Sans critérium fixe, sans justification précise, la morale sexuelle offre une incohérence dont les honnêtes gens peuvent s’affliger, mais que les malins utilisent. Ils savent que la bonne dame, proxénète bienveillante, ferme les yeux si on la ménage. Elle est comme ces maîtresses de cérémonies qui pensent que tout est bien si les rites protocolaires sont respectés. La morale sexuelle admet tout, pourvu qu’un certain décorum soit gardé et, que la mince vitre d’aquarium qu’est la façade mondaine ne soit pas brisée, — car, fêlée, passe encore !

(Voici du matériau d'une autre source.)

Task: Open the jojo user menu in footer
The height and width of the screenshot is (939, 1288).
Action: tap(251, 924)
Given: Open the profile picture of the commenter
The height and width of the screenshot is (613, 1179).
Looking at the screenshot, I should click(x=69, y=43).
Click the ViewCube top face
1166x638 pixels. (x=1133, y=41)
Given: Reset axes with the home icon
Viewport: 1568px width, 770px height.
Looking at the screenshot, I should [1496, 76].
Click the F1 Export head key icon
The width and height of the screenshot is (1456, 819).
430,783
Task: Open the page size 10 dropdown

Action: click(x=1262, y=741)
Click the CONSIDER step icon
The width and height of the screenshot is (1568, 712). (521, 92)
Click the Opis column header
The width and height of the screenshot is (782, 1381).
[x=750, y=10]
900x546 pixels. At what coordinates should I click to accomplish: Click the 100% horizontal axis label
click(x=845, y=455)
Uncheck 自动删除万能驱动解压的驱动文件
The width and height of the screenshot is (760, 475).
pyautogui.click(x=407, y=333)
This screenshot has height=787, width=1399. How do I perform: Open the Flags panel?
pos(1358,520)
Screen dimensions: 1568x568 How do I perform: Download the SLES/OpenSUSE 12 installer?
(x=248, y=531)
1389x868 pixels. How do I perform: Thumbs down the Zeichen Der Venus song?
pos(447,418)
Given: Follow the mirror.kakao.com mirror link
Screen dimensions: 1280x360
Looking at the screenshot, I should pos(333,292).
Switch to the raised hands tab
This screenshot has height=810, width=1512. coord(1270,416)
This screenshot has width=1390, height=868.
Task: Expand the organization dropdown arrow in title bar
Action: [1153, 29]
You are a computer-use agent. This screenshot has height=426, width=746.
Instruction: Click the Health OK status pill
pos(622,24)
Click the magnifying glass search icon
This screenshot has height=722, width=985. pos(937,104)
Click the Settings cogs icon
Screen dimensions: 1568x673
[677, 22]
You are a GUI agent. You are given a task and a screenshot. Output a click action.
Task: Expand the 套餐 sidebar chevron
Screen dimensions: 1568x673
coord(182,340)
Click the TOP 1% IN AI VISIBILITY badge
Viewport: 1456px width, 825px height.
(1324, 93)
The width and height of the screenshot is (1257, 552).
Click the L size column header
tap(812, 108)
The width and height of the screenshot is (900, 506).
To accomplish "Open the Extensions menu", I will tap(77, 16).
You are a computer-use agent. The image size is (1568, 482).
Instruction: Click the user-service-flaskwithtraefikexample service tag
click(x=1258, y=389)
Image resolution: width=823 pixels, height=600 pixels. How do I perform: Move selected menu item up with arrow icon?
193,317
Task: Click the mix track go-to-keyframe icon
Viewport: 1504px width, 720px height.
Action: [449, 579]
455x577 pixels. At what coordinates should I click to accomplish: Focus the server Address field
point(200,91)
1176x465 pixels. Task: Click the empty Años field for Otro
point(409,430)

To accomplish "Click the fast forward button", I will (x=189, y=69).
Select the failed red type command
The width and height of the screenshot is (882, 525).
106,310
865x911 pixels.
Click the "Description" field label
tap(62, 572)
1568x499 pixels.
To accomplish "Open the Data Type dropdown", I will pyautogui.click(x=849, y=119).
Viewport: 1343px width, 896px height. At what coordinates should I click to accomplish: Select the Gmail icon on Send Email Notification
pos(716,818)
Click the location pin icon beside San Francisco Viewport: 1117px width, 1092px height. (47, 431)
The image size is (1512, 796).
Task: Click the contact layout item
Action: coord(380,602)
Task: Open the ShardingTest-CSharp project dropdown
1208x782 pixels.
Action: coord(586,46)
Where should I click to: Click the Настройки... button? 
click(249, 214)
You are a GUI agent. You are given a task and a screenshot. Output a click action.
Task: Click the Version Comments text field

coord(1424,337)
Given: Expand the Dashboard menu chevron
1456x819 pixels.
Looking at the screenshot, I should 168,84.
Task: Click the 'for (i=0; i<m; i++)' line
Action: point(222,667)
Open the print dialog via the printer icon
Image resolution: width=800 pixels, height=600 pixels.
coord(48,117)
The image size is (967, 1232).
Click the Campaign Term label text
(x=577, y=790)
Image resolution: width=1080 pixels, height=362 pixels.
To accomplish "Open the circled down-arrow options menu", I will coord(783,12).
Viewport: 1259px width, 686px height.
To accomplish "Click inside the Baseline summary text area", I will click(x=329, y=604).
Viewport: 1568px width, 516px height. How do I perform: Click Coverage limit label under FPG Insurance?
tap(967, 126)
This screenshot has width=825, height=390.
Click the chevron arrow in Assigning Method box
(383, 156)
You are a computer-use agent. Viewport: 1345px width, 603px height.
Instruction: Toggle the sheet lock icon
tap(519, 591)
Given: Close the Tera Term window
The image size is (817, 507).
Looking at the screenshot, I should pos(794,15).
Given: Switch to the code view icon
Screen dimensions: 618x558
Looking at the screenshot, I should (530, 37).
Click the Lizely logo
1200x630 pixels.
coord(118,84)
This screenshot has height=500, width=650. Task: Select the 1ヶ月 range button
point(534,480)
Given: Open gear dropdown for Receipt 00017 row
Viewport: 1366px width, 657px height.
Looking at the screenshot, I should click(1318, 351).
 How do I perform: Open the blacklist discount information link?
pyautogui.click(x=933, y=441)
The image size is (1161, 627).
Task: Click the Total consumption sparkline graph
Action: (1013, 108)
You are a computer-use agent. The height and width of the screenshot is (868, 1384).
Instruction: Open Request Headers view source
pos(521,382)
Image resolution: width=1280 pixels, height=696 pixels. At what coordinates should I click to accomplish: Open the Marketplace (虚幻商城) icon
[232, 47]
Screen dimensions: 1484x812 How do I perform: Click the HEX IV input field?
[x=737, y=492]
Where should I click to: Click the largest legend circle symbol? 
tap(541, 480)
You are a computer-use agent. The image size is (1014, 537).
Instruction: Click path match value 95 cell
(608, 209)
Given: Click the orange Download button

Qu’un homme, épousant pour sa dot une jeune fille, la trompe indignement et la ruine ; qu’une femme mûre aux ardeurs cuisantes ridiculise par le nombre de ses aventures un mari débonnaire ; qu’un ménage à trois promène de visites en dîners et soirées son élégant cynisme, la morale sexuelle se bouchera volontiers les yeux.
Mais qu’une jeune fille soit abandonnée par son séducteur, qu’elle ait, comble de honte ! un enfant ; mais que, ne pouvant s’épouser, un amant et une maîtresse affichent courageusement leur union libre, fondent un foyer probe, ne reculent pas devant le devoir d’être père et mère, quel scandale affreux ; et comme la morale sexuelle montre alors un visage inexorable !
Comment en serait-il autrement ? Les coupables n’ont-ils pas donné un inadmissible éclat à « ce péché », à « cette souillure de la chair » qui ne sont tolérables que sous la transparence protectrice, dans le louche et trouble demi-jour du pacte social ? Il y a des choses — la morale sexuelle l’affirme — dont on ne parle qu’avec des réticences, des sous-entendus, des demi-sourires discrets. Ce qui est parfaitement toléré dans les coins, devient turpitude au grand jour.
Et c’est la condamnation paradoxale de la franchise au profit de la duplicité, du courage au profit de la lâcheté, de la morale simple et vraie, de la morale humaine au profit de la morale sexuelle.
Seulement, la guerre est venue, qui, là aussi, a brutalement cassé les vieux moules sociaux.
La morale sexuelle ne s’en relèvera pas.